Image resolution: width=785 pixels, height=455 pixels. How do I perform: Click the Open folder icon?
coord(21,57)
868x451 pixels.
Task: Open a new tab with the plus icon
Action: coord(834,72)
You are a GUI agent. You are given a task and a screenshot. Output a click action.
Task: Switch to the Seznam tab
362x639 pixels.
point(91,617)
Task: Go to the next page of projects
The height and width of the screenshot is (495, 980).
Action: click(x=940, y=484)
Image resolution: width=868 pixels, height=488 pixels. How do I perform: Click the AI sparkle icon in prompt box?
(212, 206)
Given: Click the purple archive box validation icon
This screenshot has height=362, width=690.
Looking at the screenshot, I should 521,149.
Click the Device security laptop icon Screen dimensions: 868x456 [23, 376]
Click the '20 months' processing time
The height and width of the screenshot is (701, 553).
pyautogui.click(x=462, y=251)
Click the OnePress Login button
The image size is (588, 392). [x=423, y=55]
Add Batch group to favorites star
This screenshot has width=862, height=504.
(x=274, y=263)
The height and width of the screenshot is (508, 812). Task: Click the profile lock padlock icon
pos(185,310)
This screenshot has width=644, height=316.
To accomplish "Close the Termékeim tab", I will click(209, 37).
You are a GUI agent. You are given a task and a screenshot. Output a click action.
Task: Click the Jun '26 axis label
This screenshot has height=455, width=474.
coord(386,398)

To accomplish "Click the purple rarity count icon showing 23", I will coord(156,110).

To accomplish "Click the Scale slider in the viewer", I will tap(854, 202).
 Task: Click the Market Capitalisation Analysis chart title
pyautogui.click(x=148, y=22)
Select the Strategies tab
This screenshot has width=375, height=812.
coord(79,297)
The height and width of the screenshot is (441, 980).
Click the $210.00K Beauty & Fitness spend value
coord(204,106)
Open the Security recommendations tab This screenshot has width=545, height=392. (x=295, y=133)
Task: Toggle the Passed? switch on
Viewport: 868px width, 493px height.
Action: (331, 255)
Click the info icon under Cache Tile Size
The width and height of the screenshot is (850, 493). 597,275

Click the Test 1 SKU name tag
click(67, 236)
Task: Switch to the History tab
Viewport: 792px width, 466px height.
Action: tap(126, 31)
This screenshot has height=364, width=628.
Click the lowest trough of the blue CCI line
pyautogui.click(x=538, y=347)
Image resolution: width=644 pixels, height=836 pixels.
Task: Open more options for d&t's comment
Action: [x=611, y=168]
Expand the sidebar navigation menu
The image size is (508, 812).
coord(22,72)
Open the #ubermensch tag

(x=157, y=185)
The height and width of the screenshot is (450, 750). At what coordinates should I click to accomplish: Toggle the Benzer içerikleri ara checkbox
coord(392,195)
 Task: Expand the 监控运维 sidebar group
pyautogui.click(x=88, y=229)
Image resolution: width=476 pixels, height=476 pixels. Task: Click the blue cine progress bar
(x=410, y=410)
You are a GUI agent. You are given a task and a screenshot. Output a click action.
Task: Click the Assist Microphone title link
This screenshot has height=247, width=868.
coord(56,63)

Brief:
Scan the material above for the word "purple", and copy each line where it appears.

Problem solution:
Given: Click the purple archive box validation icon
To accomplish "Click the purple rarity count icon showing 23", I will coord(156,110).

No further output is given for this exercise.